Uniti Group posted adjusted EBITDA of $243 million for Q4 2025, up 9% year-over-year, driven by strong performance in its fiber and broadband infrastructure portfolio. The company maintained its full-year guidance despite macroeconomic headwinds.
- Adjusted EBITDA: $243 million in Q4 2025, up 9% YoY
- Total revenue: $368 million, 5% increase from Q4 2024
- 87% of revenue from long-term contracts
- Net leverage ratio improved to 5.2x
- Full-year 2026 EBITDA guidance: $960M–$980M
- Focus on rural broadband expansion and network upgrades
Uniti Group delivered a resilient financial performance in the fourth quarter of 2025, reporting adjusted EBITDA of $243 million, a 9% increase compared to the same period in 2024. The results were anchored by consistent growth in its core fiber and broadband infrastructure assets, which continued to attract long-term contracts across key U.S. markets. Total revenue reached $368 million, reflecting a 5% year-over-year rise, supported by elevated connectivity demand and portfolio optimization efforts. The company emphasized the stability of its contracted cash flows, with 87% of its revenue derived from long-term agreements, underpinning predictable earnings. Uniti also reduced its net leverage ratio to 5.2x, demonstrating improved financial discipline amid elevated interest rates. Management reiterated its full-year 2026 guidance, projecting adjusted EBITDA between $960 million and $980 million, consistent with prior expectations.

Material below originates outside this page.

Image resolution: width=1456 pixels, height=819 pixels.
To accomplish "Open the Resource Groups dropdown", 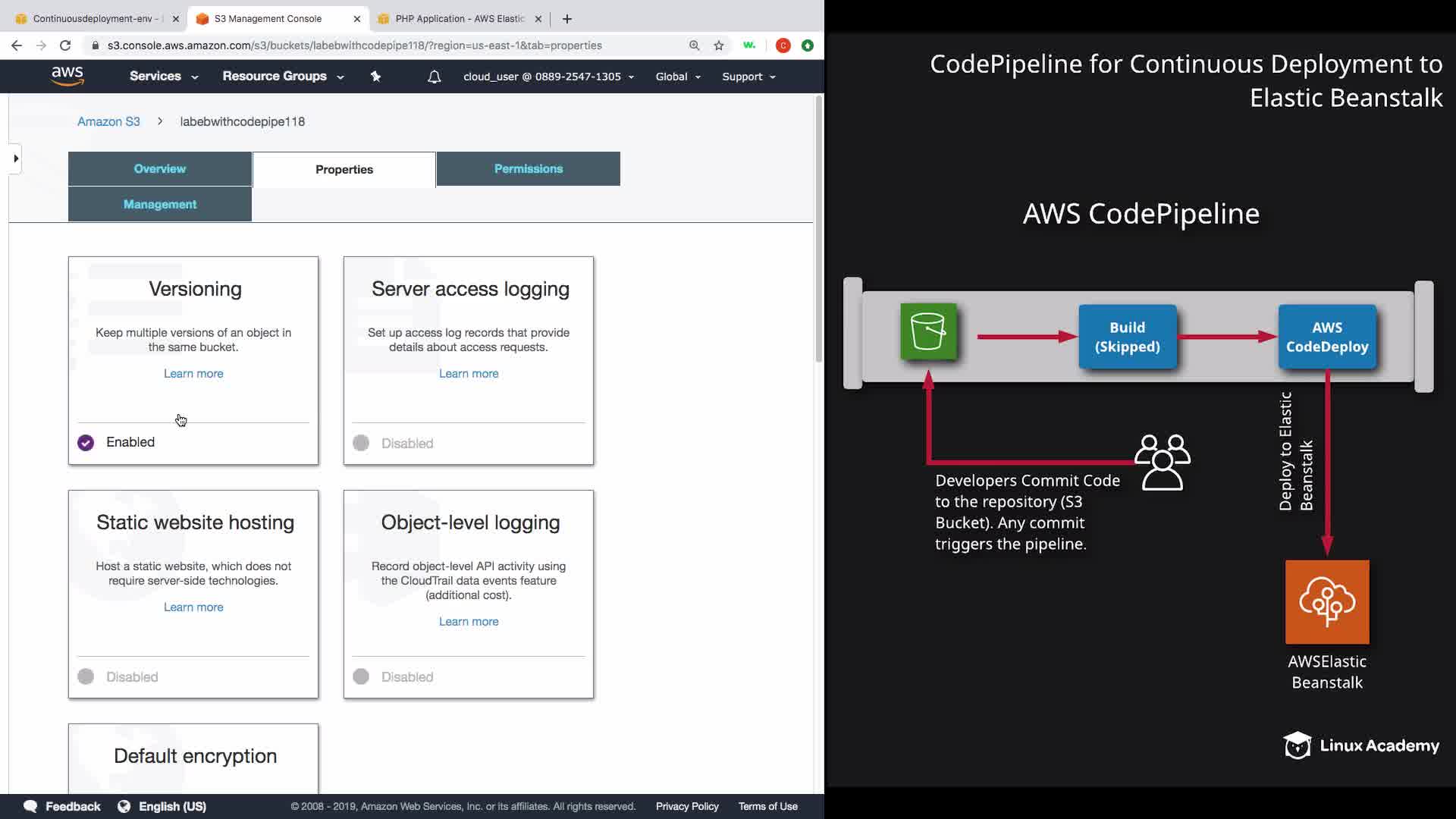I will point(282,77).

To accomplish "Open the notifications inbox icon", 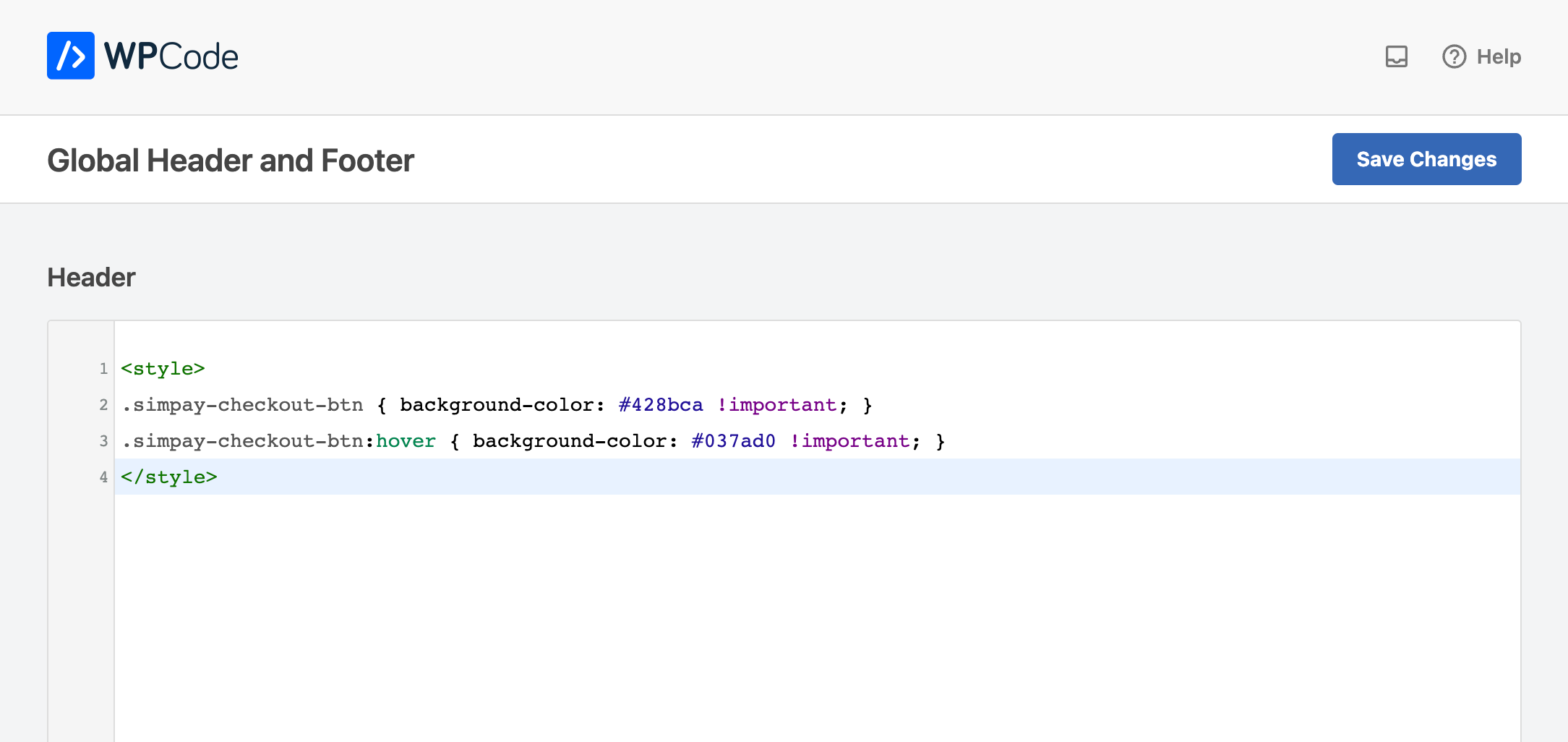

While broader market sentiment remained sensitive to interest rate trajectories—evidenced by a VIX index reading near 17.4—the company’s infrastructure-focused business model provided a buffer against cyclical volatility. The stable cash flow profile and low churn in its customer base were highlighted as key differentiators in a competitive telecom landscape. Uniti also noted ongoing investments in network expansion, particularly in underserved rural regions, to support future growth. The stock, trading under the ticker UNITI, showed modest gains following the release, while benchmark energy prices (CL=F) and volatility indicators (^VIX) remained relatively restrained, suggesting limited immediate market disruption.